Kurskorrektur
Im Original “Script Change” von Beau Jágr Sheldon, aus dem Englischen übersetzt von Markus Widmer
Rollenspiele sind spannend, machen Spaß und lassen uns Abenteuer erleben, wie wir es sonst nicht könnten. Allerdings behandeln sie gelegentlich Themen, die manchen Menschen unangenehm sind. Manche mögen düstere Runden mit Splatter-Action oder wollen Spiele mit Sex und Romantik, während andere Blutorgien oder sexuelle Inhalte lieber diskret ausblenden.
Manchmal sind wir nicht darauf vorbereitet, wenn so etwas passiert. Manche Menschen kennen ihre eigenen Grenzen noch nicht alle. Vielleicht kennen sie sie, erwarten aber einfach nicht, dass sie die Tür eintreten und dahinter etwas finden, das Angst oder Unbehagen auslöst.

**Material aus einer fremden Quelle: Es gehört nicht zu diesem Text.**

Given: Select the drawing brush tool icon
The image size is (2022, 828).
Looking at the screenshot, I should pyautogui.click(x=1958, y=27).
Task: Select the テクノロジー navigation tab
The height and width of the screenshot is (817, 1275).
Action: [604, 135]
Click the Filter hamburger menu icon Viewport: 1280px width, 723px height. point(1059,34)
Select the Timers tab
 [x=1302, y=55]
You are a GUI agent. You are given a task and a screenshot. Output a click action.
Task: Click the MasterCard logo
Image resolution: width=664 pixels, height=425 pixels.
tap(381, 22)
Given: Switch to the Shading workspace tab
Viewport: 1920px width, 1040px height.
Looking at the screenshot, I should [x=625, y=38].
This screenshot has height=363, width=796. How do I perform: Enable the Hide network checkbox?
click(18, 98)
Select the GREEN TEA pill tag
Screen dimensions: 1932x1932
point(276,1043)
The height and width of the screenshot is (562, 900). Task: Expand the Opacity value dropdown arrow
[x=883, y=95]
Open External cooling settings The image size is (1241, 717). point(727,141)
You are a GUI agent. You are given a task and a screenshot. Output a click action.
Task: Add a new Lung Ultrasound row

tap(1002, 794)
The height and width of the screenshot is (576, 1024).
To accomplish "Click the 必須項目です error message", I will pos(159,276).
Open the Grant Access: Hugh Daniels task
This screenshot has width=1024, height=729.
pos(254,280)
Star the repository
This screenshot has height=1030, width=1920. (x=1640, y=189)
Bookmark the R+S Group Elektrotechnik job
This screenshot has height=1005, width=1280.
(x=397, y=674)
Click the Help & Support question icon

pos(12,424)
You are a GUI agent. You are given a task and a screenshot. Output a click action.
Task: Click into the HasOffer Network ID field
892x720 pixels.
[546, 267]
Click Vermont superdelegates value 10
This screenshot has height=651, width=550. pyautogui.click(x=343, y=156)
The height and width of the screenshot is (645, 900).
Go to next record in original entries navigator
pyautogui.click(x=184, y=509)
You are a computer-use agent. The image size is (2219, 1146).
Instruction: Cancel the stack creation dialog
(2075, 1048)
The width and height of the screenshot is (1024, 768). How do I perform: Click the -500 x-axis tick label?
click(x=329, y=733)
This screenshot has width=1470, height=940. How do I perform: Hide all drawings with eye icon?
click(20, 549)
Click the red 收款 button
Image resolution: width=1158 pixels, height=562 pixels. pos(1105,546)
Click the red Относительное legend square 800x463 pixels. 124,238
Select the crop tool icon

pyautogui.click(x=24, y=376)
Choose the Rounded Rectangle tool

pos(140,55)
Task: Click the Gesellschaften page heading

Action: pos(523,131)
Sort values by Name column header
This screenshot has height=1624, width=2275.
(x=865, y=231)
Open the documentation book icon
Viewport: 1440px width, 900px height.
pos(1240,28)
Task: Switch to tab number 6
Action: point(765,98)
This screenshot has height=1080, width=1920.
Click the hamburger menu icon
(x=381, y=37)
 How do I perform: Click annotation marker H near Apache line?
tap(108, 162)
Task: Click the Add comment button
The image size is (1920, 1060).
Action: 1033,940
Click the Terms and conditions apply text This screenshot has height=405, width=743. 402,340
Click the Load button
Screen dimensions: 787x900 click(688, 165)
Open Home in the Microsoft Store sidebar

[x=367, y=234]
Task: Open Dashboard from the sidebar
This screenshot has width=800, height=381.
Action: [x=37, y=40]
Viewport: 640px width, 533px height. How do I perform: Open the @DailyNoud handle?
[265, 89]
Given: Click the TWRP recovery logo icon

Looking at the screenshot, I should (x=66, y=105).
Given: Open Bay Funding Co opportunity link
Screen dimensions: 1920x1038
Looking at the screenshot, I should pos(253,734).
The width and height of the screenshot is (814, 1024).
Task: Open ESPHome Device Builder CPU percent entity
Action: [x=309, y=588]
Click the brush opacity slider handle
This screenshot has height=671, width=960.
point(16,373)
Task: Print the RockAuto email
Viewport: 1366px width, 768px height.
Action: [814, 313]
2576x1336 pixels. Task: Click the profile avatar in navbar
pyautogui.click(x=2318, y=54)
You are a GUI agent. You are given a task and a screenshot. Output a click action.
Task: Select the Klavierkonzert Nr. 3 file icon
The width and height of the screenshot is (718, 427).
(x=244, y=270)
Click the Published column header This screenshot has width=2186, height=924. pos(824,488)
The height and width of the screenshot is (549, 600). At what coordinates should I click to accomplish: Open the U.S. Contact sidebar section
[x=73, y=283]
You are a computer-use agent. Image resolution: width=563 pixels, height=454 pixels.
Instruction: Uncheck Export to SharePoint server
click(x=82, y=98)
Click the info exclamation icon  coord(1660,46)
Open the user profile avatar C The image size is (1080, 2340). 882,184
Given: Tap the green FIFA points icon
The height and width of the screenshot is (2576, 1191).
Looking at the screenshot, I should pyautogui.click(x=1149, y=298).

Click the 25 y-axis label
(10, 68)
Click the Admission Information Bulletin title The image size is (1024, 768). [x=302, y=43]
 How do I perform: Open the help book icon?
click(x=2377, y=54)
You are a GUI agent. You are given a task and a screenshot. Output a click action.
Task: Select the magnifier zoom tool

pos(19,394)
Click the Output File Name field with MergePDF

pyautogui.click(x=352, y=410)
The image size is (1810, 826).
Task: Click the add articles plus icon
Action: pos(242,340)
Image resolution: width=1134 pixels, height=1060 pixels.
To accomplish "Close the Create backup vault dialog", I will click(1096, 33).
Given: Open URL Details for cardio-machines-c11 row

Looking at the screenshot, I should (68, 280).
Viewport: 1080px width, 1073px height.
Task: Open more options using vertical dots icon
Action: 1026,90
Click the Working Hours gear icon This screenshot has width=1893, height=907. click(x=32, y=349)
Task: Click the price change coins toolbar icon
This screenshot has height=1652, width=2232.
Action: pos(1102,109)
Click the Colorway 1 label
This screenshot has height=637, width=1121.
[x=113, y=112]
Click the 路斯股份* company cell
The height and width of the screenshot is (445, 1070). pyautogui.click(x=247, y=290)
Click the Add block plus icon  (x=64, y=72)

Hier kommt Script Change – wir nennen es im Deutschen eine Kurskorrektur – ins Spiel.
Die wichtigsten Werkzeuge der Kurskorrektur sind Zurückspulen, Vorspulen, Pause und Zeitlupe. Es gibt auch noch einige zusätzliche Werkzeuge wie die Highlights, die Wiederholung oder das Ausklangsgespräch, auf die wir später eingehen.
Wenn ein*e Spieler*in oder die Spielleitung (SL) sich zu irgendeinem Zeitpunkt mit dem, was gerade im Spiel vorkommt, nicht wohl fühlen, dann kann er*sie eine Kurskorrektur vornehmen.
Stell Script Change immer vor der Charaktererstellung und dem Weltenbau vor. Eine Kurskorrektur kann auch beim Erzählen der Hintergrundgeschichte der Charaktere benutzt werden, wenn die Details zu düster oder zu albern werden, für Elemente der Welt wie Außerirdische oder Zombies oder für Motive wie Verrat oder Trauer.
Kurskorrekturen sollten ein Teil eures Gesprächs werden, ein Teil dessen, was ihr beim Spielen tut. Das kann alles sein vom Auslösen einer Pause zum Durchatmen oder für eine kurze Diskussion bis zu einem Ausklangsgespräch, bei der ihr Probleme der Runde durchgeht. Denkt daran, dass ihr zwar nicht füreinander Therapeut*in seid, ihr aber dennoch eure Grenzen gegenseitig respektieren und euch zuhören könnt, wenn es Bedenken gibt.
Am Anfang entscheidet ihr euch für eine „Altersfreigabe“ für eure Spielinhalte. Ihr könnt dabei die üblichen FSK-Freigaben benutzen oder eure eigenen erfinden! Grundsätzlich solltet ihr euch dessen bewusst sein, für welches Publikum ihr spielt – wird es jugendfreier Spaß für jedes Alter oder eher eine Vorstellung ab 18? Gibt es Sex? Blutige Details?
Diskutiert über bestimmte Inhalte, die ihr vielleicht generell meiden oder auf ein Minimum reduzieren wollt, wie zum Bespiel die Beschreibung von Alkoholismus oder Gedächtnisverlust. Es kann nützlich sein, diese Dinge aufzuschreiben, aber lasst dabei die Namen der Spieler*innen weg und bleib bei den Motiven. Niemand muss etwas beitragen, aber alle sollten die für sie problematischen Themen nennen können. Nehmt aufeinander Rücksicht, denn meist wollen alle nur sicher gehen, dass alle am Tisch Spaß haben – und manchmal machen angepasste Inhalte genau das möglich!
Nehmt euch auch Zeit dafür zu notieren, was die Leute gerne im Spiel sehen wollen – lustige, spannende oder einfach interessante Dinge. Seid bereit zu verhandeln, seid respektvoll und stellt sicher, dass ihr sowohl das Nicht-Gewünschte als auch das Gewünschte in dieser Diskussion und während des Spiels beachtet. Wenn Spieler*innen Kurskorrekturen benutzen und ein neues Thema als Problem aufscheint, dann solltet ihr es zur Nicht-Gewünscht-Liste hinzufügen.
Der Einfachheit halber sollte die SL „Zurückspulen“, „Vorspulen“, „Pause“ und „Zeitlupe“ auf je eine Karteikarte schreiben oder die Kurskorrektur-Karten ausdrucken.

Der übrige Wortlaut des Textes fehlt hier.